[Collected data entries]
****************************************

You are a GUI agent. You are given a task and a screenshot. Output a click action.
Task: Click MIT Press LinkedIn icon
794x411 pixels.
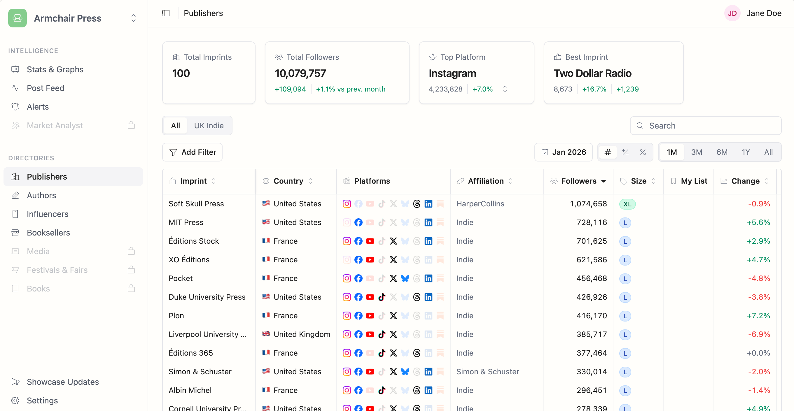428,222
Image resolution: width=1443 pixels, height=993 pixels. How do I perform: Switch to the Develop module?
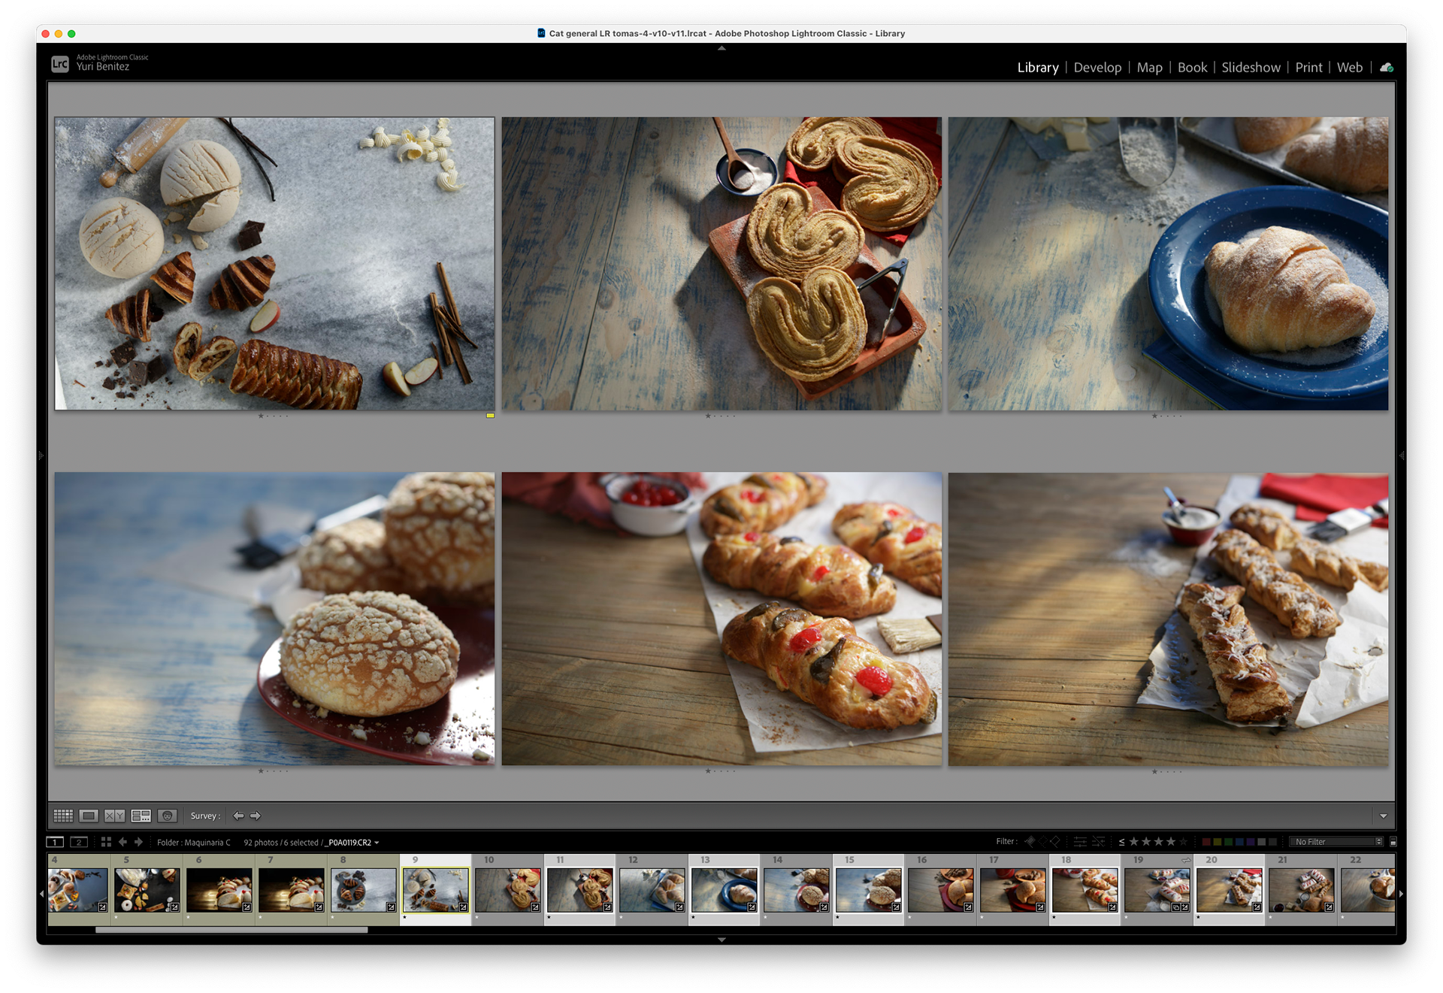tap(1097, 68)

****************************************

_How to complete this task:_ Please make an exact copy of the records, leaving out any picture.

_Result of the task:_
You are a GUI agent. You are given a task and a screenshot. Output a click action.
Task: Click MIT Press LinkedIn icon
794x411 pixels.
428,222
Image resolution: width=1443 pixels, height=993 pixels. How do I perform: Switch to the Develop module?
tap(1097, 68)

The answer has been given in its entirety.